[Rockhounds] Diamond clues to beasts' demise

pmodreski at aol.com pmodreski at aol.com
Tue Jan 6 15:47:31 PST 2009


A P.S. to the 13,000 b.p. impact-produced diamonds discussion,

After reading all these posts (or at least most of them) about this 
topic, I found I was able to go through our USGS library online and 
read the original article in the journal, Science, about it (2 Jan 
2009, vol. 323; "Nanodiamonds in the Younger Dryas Boundary Sediment 
Layer" and, even better, the "News of the Week-Planetary Impacts" story 
 from that issue of Science, "Did the Mammoth Slayer Leave a Diamond 
Calling Card", which described the background for this research (and 
which is much more readable).

It seems that our Rockhounds discussion got onto somewhat of a side 
track about whether "hexagonal diamonds are still diamonds".  Nice 
discussion, but, though the BBC story did use these terms, unless I am 
missing it, the actual Science article by D.J. Kennett et al. never 
mentions lonsdaleite, nor anything about "hexagonal".  It refers to 
them as "nanodiamonds", also as "the n-diamond polymorph", which 
crystallizes "under lower temperature-pressure conditions".  They also 
refer to recovery of "typical cubic diamonds" from one site (Bull 
Creek, Oklahoma), and describe "subrounded, spherical, and octahedral 
crystallites, ranging in size from 2 to 300 nm, distributed within 
carbon spherules", and refer to electron diffraction patterns producing 
"d-spacings typical of cubic diamonds" as well as "additional 
'forbidden' reflections consistent with the n-diamond polymorph".
0D
The News of the Week" story notes that other researchers have still 
questioned the interpretation of this data, and some groups have 
reported carbon spherules and nanodiamonds from other soil horizons of 
various ages, questioning whether there is really any correlation with 
an impact event or events.  [maybe they are just generic cosmic dust 
filtering down to Earth??--my comment, not theirs]

and, a P.P.S. to this, I see that it's not 13,000 years BCE or B.C. as 
some have been quoting but (the authors actually said 12,900) years 
B.P., = "before present", which means approx. 11,000 B.C.

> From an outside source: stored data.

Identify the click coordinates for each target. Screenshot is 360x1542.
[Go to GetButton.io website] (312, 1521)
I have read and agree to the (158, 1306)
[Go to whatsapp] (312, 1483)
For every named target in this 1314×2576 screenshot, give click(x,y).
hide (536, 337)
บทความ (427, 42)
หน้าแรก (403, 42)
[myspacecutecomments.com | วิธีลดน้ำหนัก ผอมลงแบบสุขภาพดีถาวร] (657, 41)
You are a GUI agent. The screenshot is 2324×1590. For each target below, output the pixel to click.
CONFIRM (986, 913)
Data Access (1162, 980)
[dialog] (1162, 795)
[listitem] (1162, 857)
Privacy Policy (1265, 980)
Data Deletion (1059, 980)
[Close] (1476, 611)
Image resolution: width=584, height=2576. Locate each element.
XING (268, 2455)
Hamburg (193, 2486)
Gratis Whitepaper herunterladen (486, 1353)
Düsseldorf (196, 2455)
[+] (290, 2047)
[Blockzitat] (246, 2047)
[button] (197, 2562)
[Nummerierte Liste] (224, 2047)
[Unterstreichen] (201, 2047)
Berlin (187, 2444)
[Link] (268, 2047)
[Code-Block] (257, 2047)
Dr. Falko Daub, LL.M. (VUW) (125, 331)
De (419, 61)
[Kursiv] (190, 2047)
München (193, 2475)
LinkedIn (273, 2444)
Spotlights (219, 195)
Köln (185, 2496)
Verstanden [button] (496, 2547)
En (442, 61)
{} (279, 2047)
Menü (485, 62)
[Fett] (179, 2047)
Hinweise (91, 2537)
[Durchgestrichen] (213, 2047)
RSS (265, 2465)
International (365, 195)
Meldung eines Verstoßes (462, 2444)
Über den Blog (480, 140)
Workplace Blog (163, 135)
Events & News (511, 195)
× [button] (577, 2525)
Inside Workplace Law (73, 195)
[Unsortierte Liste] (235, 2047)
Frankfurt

There is another very interesting article just published, about 
apparent evidence for a tsumani, inferred to have been caused by an 
impact, 2300 years ago (=300 B.C.) in the New York City - Long Island 
area.  See geology.com, which linked to a story in National Geographic 
News:

http://news.nationalgeographic.com/news/2008/12/081231-new-york-tsunami.html

have fun,
Pete


-----Original Message-----
From: DonH <donhalterman at verizon.net>
To: erich kern <efkern at earthlink.net>; Rockhounds at drizzle.com: A 
mailing list for rock and gem collectors <rockhounds at lists.drizzle.com>
Sent: Sat, 3 Jan 2009 5:56 pm
Subject: Re: [Rockhounds] Diamond clues to beasts' demise


erich kern wrote: 
 
> !3,000 yrs BCE 
> > > 
http://newsvote.bbc.co.uk/mpapps/pagetools/print/news.bbc.co.uk/1/hi/sci/tech/7808171.stm?ad=1 
 
OK, now we have some clarity on w
hat's being said: 
 
"...lonsdalite, or hexagonal diamonds, associated with meteorite 
explosions." 
 
So this is some bad terminology. Pretty sad.